## APPLY WHAT YOU READ
(A) In the forum post about protecting child applications with Azure AD, do these statements agree with the post? Answer yes or no for each, quoting the deciding words. (i) The Main application was developed using .NET 4.5.1. (ii) The three other applications are hosted in IIS as separate web sites. (iii) Default.aspx is excluded from authentication.
(B) Please write what follows in the forum post about protecting child applications with Azure AD, picking up after its last line.

──────── DOCUMENT TEXT

How to protect child applications using OWIN and AzureAD and OpenID Connect

Question

User-209105085 posted

I have .Net web application (Web Form) which is developed using .Net 4.5.1. Lets call this as "Main" application. In Main application i have implemented Authentication using Azure AD + OWIN + OpenID Connect. The authentication process is working fine so far.

Now i have to authorize the access to resources inside Main application, and as well as authorize access to child applications.

We have 3 other applications (MVC, WCF Services) all developed in 4.5.1. The Main application is hosted in IIS as default web site, and these 3 other applications are added as virtual directory under the main application. So we can access it as

   www.main.com   
   www.main.com/mvcapp   
   www.main.com/wcfservice1   
   www.main.com/wcfservice2

i want to protect child applications from anonymous access. So i added authorize element in Main application's web.config. I am guessing because of inheritance the Authorize tag will apply to child applications as well. Here is my complete web.config

<configuration>
  <appSettings>
    <add key="webpages:Version" value="3.0.0.0" />
    <add key="webpages:Enabled" value="false" />
    <add key="ClientValidationEnabled" value="true" />
    <add key="UnobtrusiveJavaScriptEnabled" value="true" />
    <add key="owin:AutomaticAppStartup" value="true" />
    <add key="ida:ClientId" value="someclientid" />
    <add key="ida:Tenant" value="mytenant.onmicrosoft.com" />
    <add key="ida:AADInstance" value="https://login.microsoftonline.com/{0}" />
    <add key="ida:PostLogoutRedirectUri" value="http://localhost/Default.aspx" />
  </appSettings>
  <system.web>
    <compilation debug="true" targetFramework="4.5.1" />
    <httpRuntime targetFramework="4.5.1" />
    <authorization>
      <deny users="?" />
    </authorization>
  </system.web>
  <location path="Default.aspx">
    <system.web>
      <authorization>
        <allow users="*" />
      </authorization>
    </system.web>
  </location>
</configuration>

Note that default.aspx is excluded from authentication. I have OWIN startup class in main application. and Default.aspx redirects user if he is not authenticated

public class Default : System.Web.UI.Page
{
    protected void Page_Load(object sender, EventArgs e)

────────────────
──────── DATA

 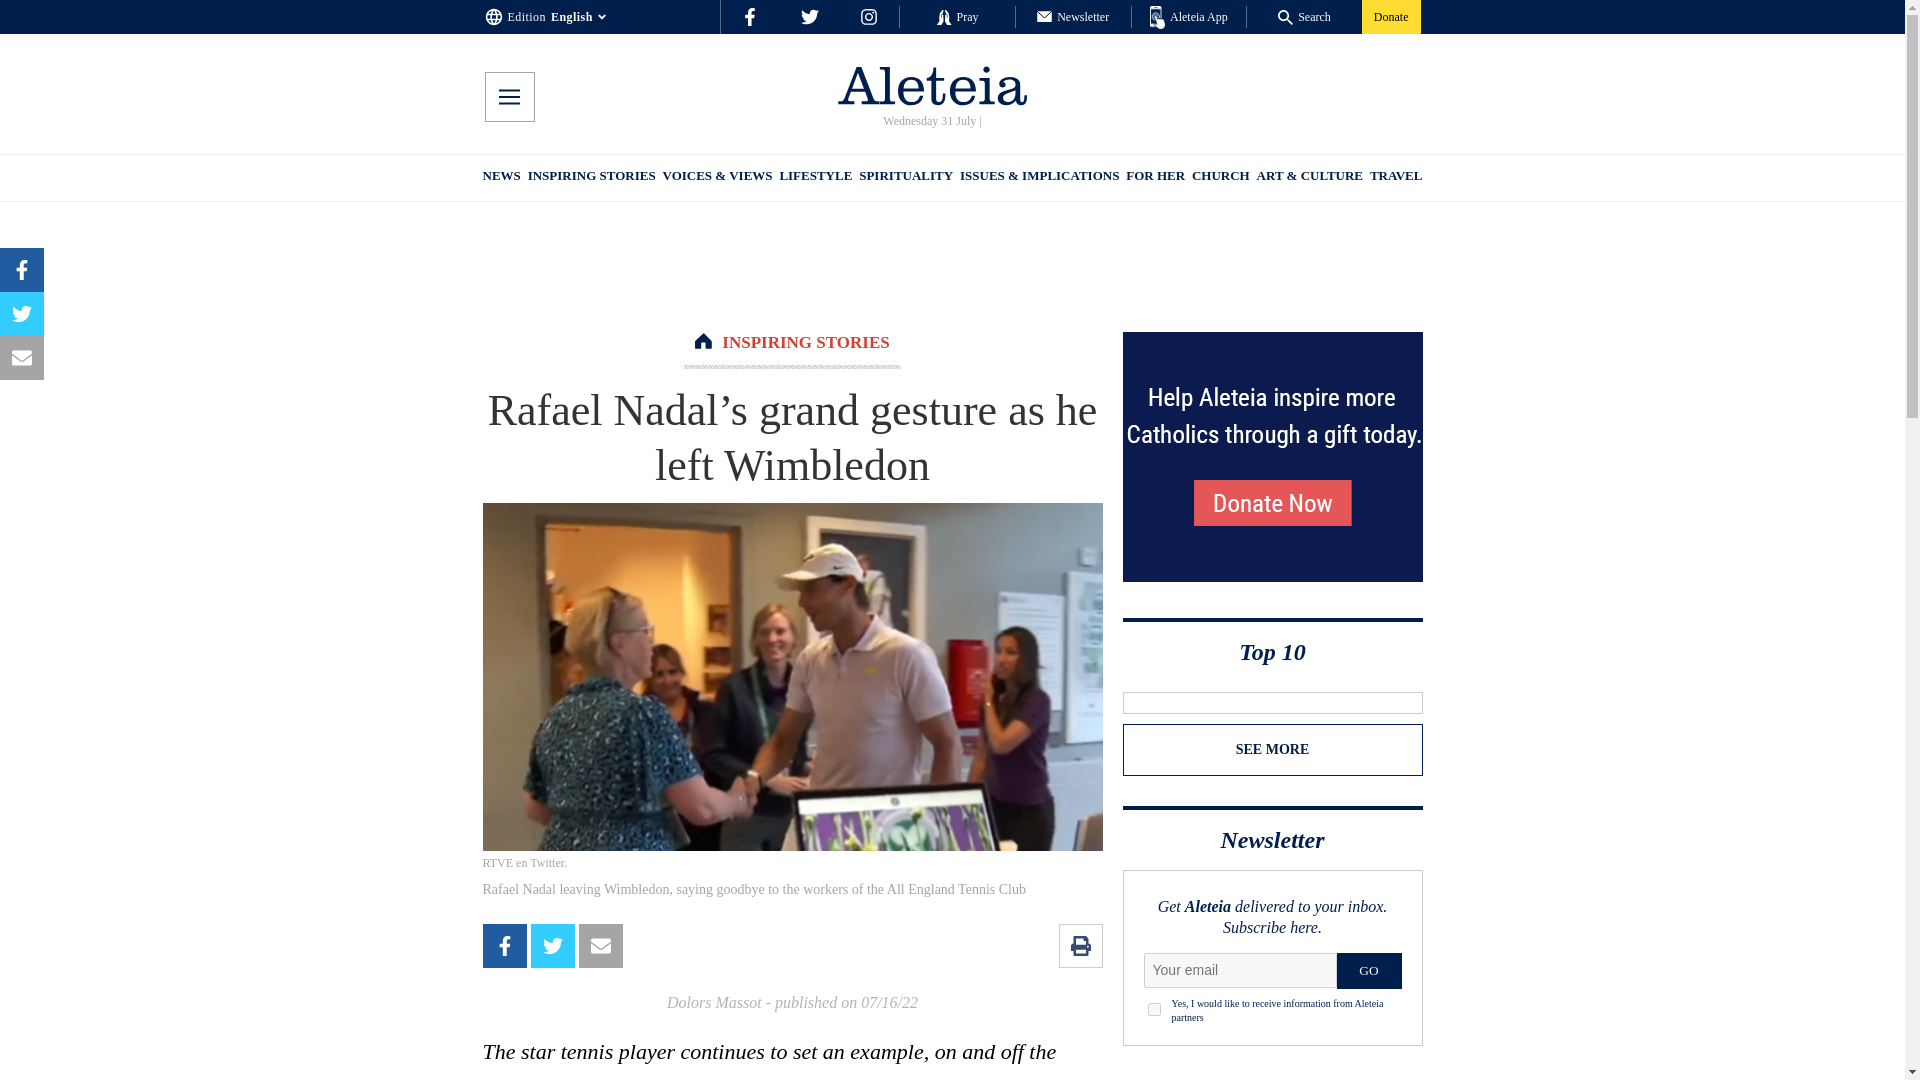 I want to click on Donate, so click(x=1390, y=16).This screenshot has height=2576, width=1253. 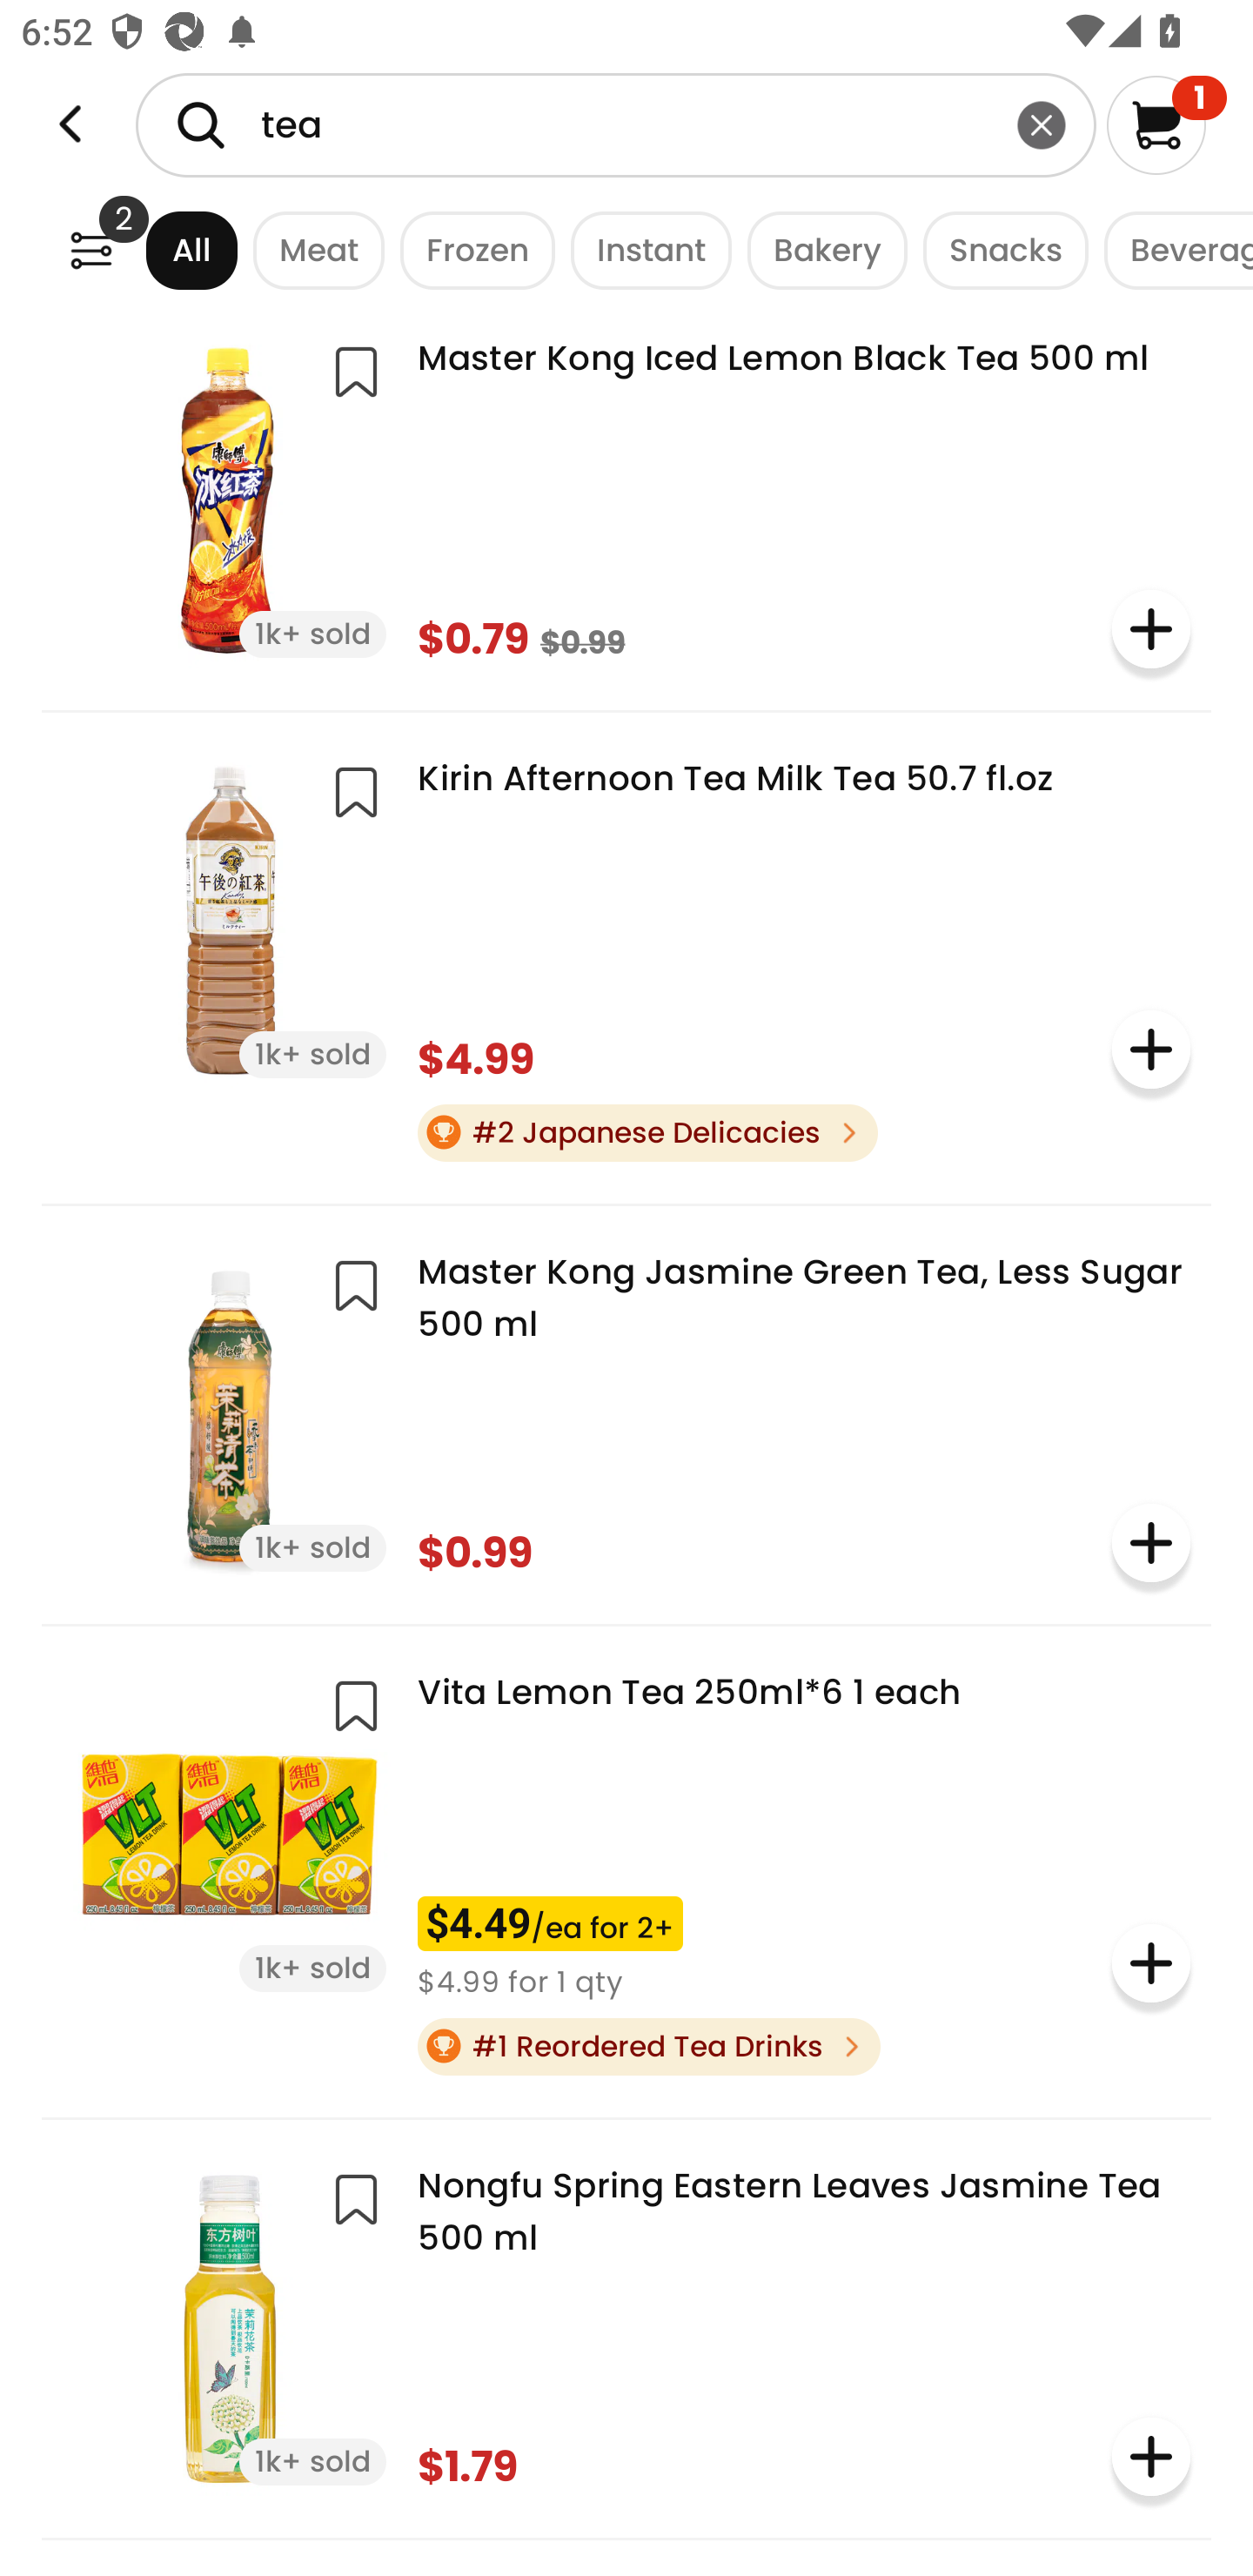 I want to click on Meat, so click(x=312, y=249).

────────────────

## RESPONSES
(A)
(i) Yes: "developed using .Net 4.5.1"
(ii) No: "these 3 other applications are added as virtual directory under the main application"
(iii) Yes: "Note that default.aspx is excluded from authentication."

(B)
    {
        SignIn();
    }

    public void SignIn()
    {
        // Send an OpenID Connect sign-in request.
        if (!System.Web.HttpContext.Current.Request.IsAuthenticated)
        {
            HttpContext.Current.GetOwinContext().Authentication.Challenge(new AuthenticationProperties { RedirectUri = "/" }, OpenIdConnectAuthenticationDefaults.AuthenticationType);
        }
    }
}

with such settings user can access the main application after authentocated however if authenticated user tries to access any child application he gets access denied error. Not sure why authentication ticket is not carried down to child applications.

I do not have any authentication or authorized attribute configured in child application. I do not have any OWIN setup in child applications.

 

Answer 1

User614698185 posted

Hi lax4u,

if authenticated user tries to access any child application he gets access denied error. Not sure why authentication ticket is not carried down to child applications

Authentication ticket is Forms Authentication. If you want to use Forms Authentication across applications, you need to set attributes of the forms and machineKey sections of the Web.config file to the same values for all applications that are participating in shared forms authentication.

The following example shows the Authentication section of a Web.config file. Unless otherwise noted, the name, protection, path, validationKey, validation, decryptionKey, and decryption attributes must be identical across all applications.

Please see: https://msdn.microsoft.com/en-us/library/eb0zx8fc.aspx

In the application that hands authentication you can create and store the authentication ticket. This will setup the cookie and ticket so it can be consumed by each application.

// Gets the cookie  
var cookie = FormsAuthentication.GetAuthCookie(username, rememberMe);  
  
// Gets an authentication ticket with the appropriate default and configured values.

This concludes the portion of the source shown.